As analysts by nature, sales ops folks tend to want to put too much complexity into the guidance that they are delivering to the sales teams. We create dashboards that tell you absolutely everything you need to know about the sales numbers — but often they are missing the context that tells the salespeople what is most important.

Albert Einstein said, “The best design is the simplest one that works.” That’s particularly true for providing sales guidance.

You need to provide information that’s intuitive and self-contained. Avoid acronyms and provide clear labels and legends for any data. Use color coding, trend lines, and charts to make your point glaringly obvious. And when you think that the message is unmistakable, make it just a little bit simpler.

We cover these ideas in a lot more detail in the webinar on Delivering No-Brainer Sales Guidance. It also offers advice on how to deliver your guidance and types of guidance that other sales ops teams have found worked really well.

You might also want to check out How to Use Sales Analysis to Drive More Growth, which explains how to create some of the most common kinds of sales guidance.

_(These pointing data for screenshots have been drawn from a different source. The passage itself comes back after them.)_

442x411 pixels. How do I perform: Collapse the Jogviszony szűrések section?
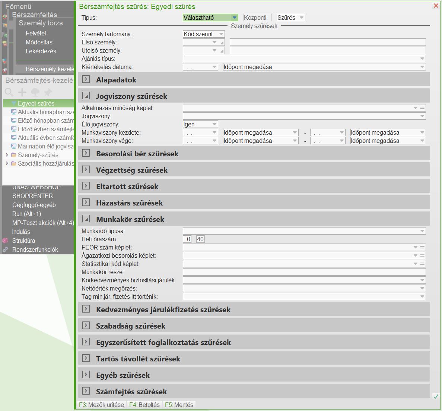pyautogui.click(x=86, y=96)
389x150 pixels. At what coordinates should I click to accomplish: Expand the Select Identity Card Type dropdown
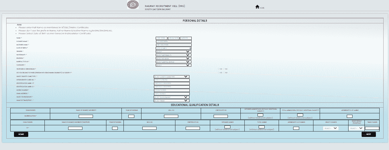[x=171, y=77]
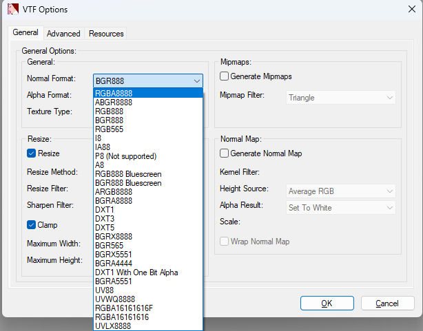Uncheck the Resize checkbox
The width and height of the screenshot is (423, 331).
tap(32, 153)
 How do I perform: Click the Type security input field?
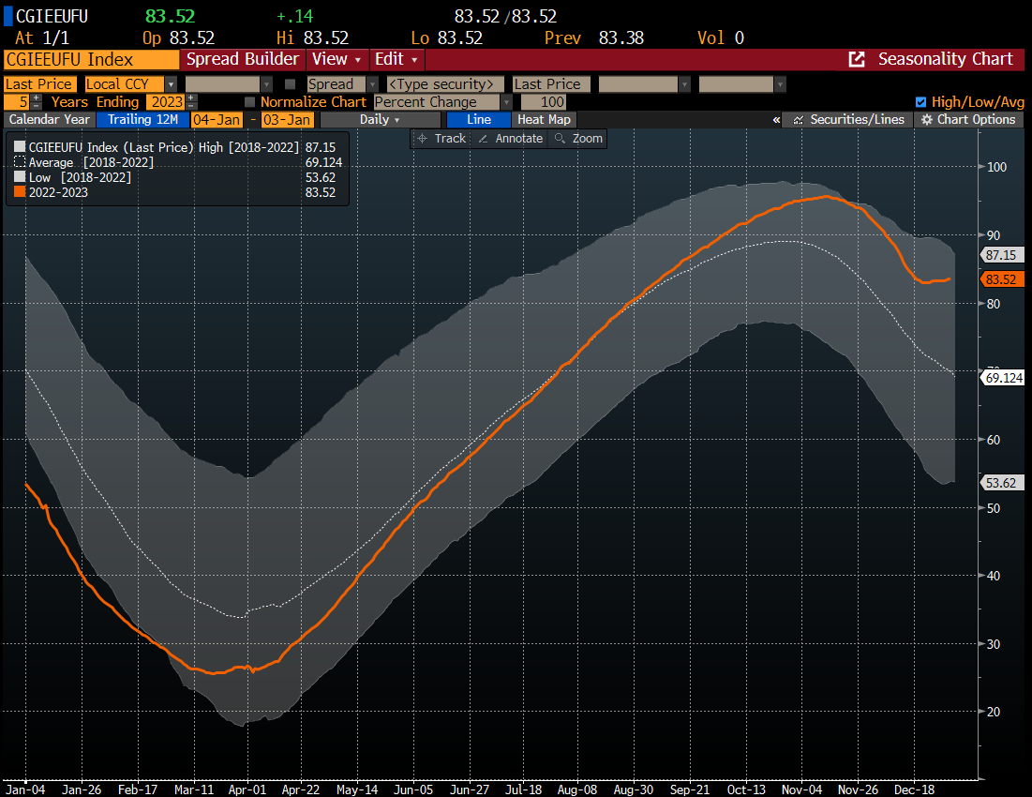444,84
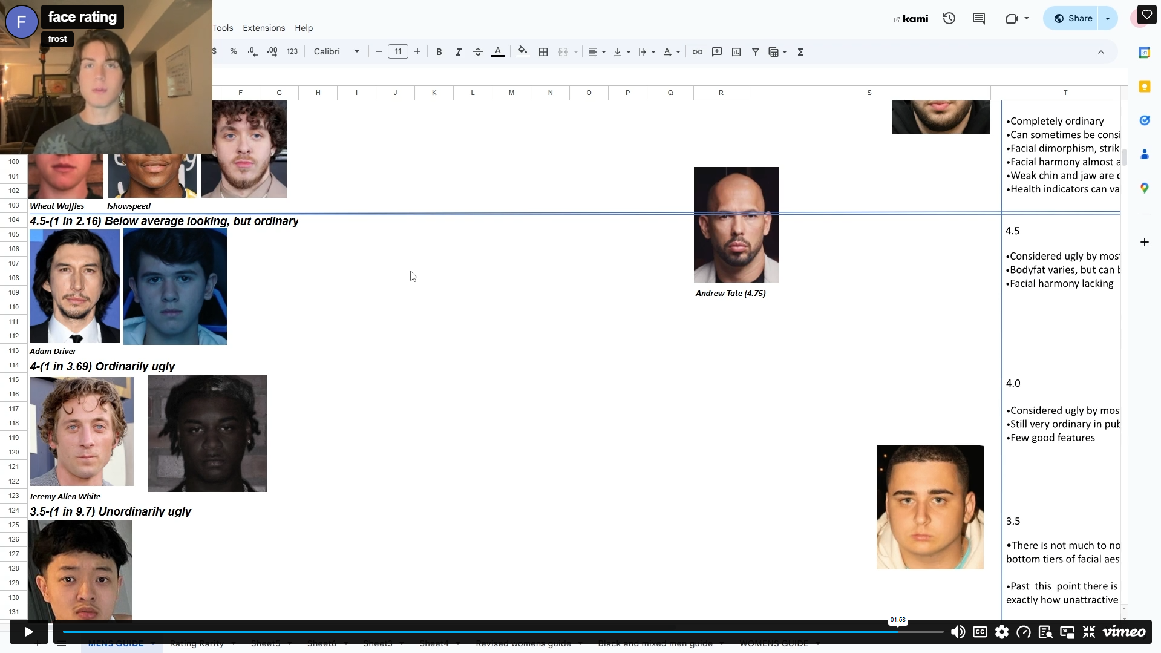
Task: Switch to the Rating Rarity sheet tab
Action: tap(197, 644)
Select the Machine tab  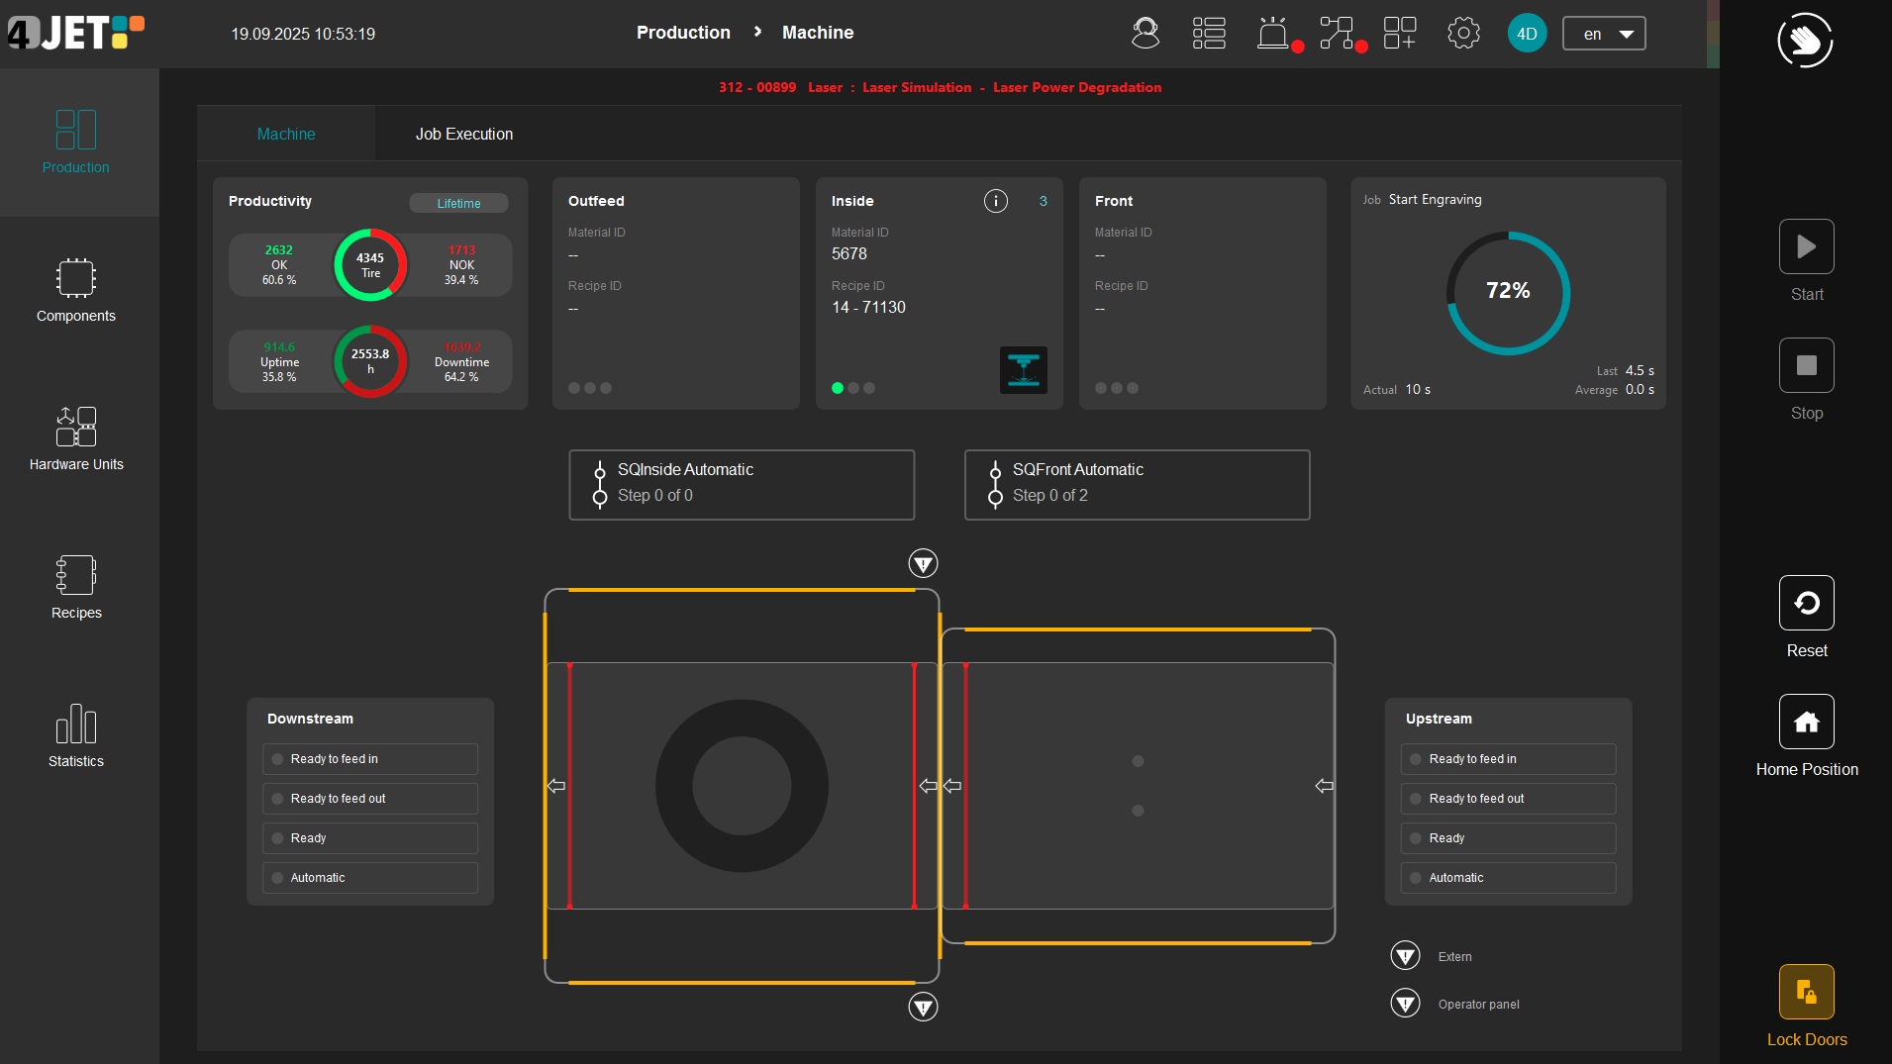(286, 134)
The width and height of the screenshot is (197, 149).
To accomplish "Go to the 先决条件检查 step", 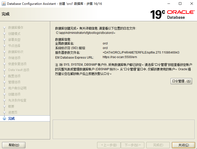I will click(17, 100).
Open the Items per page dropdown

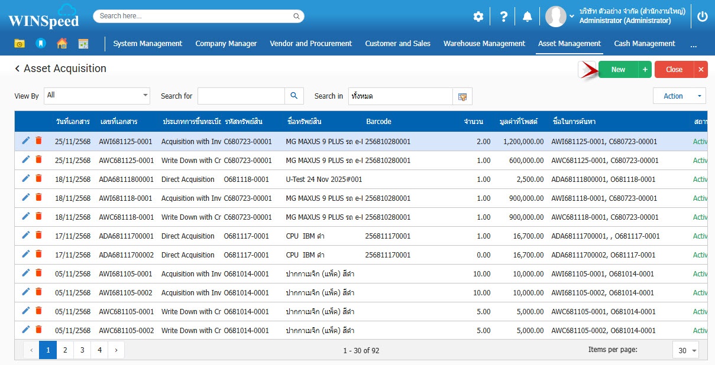click(685, 350)
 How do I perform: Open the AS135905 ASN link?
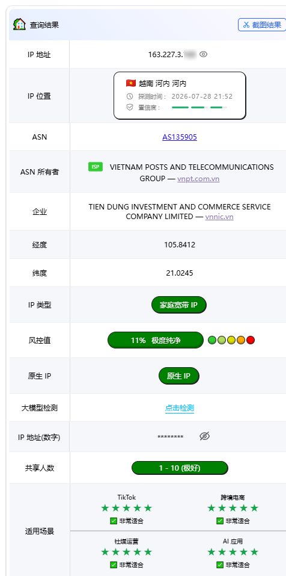click(x=180, y=137)
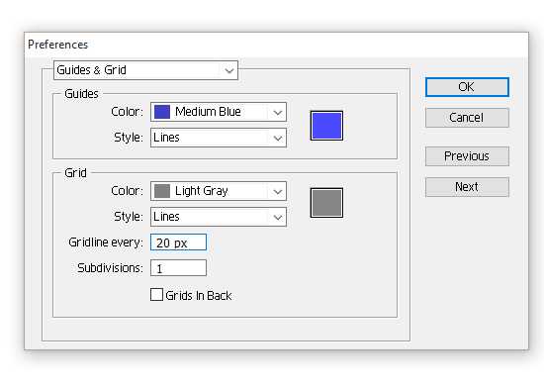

Crunching the numbers to get the information that the sales team needs takes a lot of work. Don’t let that work go to waste by presenting your guidance in a way that doesn’t get your point across. By designing your reports and dashboards in a way that tells a simple, concise story, you have a much better chance of achieving your ultimate goal — getting the sales team to take action based on the information you provide.

And if you need some inspiration, check out the Data Is Beautiful subreddit to see how to present numbers in a meaningful way.